Les 277 députés élus dimanche vont donc fixer les nouvelles règles du jeu. «Avec des pouvoirs importants, puisque de facto l’Assemblée constituante aura à la fois un pouvoir législatif et exécutif. Elle doit non seulement rédiger la Constitution mais aussi nommer un président et un gouvernement qui dirigeront le pays jusqu’à ce que le nouveau texte soit promulgué», souligne Sophie Bessis. Chercheuse à l’Institut de relations internationales et stratégiques (Iris) à Paris, cette Franco-Tunisienne fait partie des personnalités indépendantes nommées au sein de l’organe qui a mené la transition démocratique tunisienne : la Haute Instance pour la réalisation des objectifs de la révolution, dont le mandat s’achèvera avec la nomination du nouveau gouvernement. C’est cette instance qui a fixé certaines des règles imposées à la future Assemblée. Et notamment sa durée : en principe, elle ne doit pas dépasser un an. A condition, bien sûr, que les principaux partis respectent l’accord conclu entre eux, dans les dernières semaines avant le scrutin. Un accord proclamé officiellement, mais qui n’a jamais été inscrit dans le marbre, et dont le respect dépendra de la rapidité des députés à s’accorder sur les nouvelles règles.

Quel type de régime ?

Or des différends se dessinent déjà sur le type de régime à adopter. «Les islamistes sont favorables à un régime parlementaire, avec un président de la République élu par la Chambre, alors que les autres partis oscillent entre régime présidentiel et semi-présidentiel, explique Sophie Bessis. Tout dépendra donc du rapport de forces sorti des urnes le 23 octobre.» Le choix d’un gouvernement d’union nationale pendant la Constituante semble en revanche faire consensus.

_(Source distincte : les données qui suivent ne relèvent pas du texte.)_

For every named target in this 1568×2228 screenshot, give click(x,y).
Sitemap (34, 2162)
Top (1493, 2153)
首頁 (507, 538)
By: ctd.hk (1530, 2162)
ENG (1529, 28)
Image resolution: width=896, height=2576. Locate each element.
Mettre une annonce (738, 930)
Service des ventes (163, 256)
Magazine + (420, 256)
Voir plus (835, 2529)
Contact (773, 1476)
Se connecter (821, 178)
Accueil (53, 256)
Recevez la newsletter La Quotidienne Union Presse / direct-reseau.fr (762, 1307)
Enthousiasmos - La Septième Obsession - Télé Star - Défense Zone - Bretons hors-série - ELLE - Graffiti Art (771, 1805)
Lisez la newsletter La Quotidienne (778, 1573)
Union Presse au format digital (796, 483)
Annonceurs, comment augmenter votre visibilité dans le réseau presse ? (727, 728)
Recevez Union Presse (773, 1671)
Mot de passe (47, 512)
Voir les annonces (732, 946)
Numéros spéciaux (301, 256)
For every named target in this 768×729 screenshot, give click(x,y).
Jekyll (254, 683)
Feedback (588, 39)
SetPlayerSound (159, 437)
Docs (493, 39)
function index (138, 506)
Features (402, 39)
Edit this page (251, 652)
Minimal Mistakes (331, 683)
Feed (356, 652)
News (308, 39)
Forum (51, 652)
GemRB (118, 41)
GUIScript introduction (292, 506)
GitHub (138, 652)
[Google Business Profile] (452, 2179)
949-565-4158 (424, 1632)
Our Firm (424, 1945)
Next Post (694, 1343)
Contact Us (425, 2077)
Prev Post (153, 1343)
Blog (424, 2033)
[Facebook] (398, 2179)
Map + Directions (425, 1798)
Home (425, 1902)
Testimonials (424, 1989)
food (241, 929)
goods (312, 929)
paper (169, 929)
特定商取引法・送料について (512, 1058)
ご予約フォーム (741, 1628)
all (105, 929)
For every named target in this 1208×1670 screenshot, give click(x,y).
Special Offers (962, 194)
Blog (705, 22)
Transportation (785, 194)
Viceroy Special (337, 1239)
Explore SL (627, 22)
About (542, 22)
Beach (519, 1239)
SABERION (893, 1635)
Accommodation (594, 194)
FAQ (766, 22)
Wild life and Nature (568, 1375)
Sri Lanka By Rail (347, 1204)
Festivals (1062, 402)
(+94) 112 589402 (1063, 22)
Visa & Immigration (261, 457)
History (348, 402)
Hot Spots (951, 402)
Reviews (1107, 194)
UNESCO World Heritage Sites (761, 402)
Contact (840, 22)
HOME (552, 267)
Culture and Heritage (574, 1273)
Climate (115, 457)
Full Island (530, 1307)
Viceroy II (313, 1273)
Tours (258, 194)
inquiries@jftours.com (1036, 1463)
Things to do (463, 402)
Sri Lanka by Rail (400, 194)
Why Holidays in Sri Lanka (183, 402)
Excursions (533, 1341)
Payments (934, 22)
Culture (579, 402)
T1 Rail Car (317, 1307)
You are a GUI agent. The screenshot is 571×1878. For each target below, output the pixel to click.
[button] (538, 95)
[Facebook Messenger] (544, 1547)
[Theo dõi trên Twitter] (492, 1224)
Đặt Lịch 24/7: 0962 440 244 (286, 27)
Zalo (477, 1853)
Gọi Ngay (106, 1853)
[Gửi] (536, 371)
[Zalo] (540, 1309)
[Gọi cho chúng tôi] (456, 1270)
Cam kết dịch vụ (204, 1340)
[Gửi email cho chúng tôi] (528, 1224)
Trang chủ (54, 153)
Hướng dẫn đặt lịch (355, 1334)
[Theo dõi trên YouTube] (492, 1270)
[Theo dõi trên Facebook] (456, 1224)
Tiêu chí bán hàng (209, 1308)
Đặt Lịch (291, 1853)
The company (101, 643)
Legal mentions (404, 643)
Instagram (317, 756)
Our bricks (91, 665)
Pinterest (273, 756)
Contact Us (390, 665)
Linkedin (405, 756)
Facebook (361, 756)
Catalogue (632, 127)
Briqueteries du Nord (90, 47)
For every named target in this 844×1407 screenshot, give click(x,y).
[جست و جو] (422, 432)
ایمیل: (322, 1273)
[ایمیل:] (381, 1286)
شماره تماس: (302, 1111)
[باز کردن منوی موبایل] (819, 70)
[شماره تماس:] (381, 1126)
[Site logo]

Mais la présence d’Ennahda ( parti islamiste) au sein de l’Assemblée suggère un autre enjeu : «Soit on continuera vers une laïcisation progressive du droit, soit on introduira des normes d’inspiration islamique», suggère Sophie Bessis.

Depuis plusieurs mois, l’article premier de la Constitution de 1959 fait polémique. Une phrase qui y figure affirme que l’islam est la religion de l’Etat tunisien. Sera-t-il modifié ? Nombreux sont ceux qui estiment que l’Etat ne peut avoir de religion et qu’effacer cette mention garantirait même son impartialité. Mais, quand ce problème avait été évoqué au sein de l’instance de transition, la plupart des partis avaient botté en touche. Et si les islamistes sont en mesure de faire pression, les députés pourraient à nouveau renoncer à aborder cette question. Mais inscriront-ils l’égalité homme-femme dans la loi, garantissant ainsi le statut des Tunisiennes ? Et remettront-ils en cause les règles de l’héritage qui attribue au garçon le double de ce qui est accordé à une fille ? Rien n’est joué, mais c’est bien un choix de société qui se dessinera à terme.

Et il y a d’autres sujets qui fâchent : la Constitution devra définir le fonctionnement des partis et leur financement. Or, c’est pour avoir refusé d’aborder cette question qu’Ennahda, soupçonné d’être riche comme Crésus grâce à des soutiens étrangers, avait claqué la porte de l’instance de transition. Faut-il alors s’attendre à des débats sans fin, au gré des alliances de circonstance ? Les députés seront malgré tout sous la pression de leurs électeurs, qui attendent un esprit de consensus, afin d’entériner par référendum, ou non, le nouveau texte. Il y aura alors encore des élections.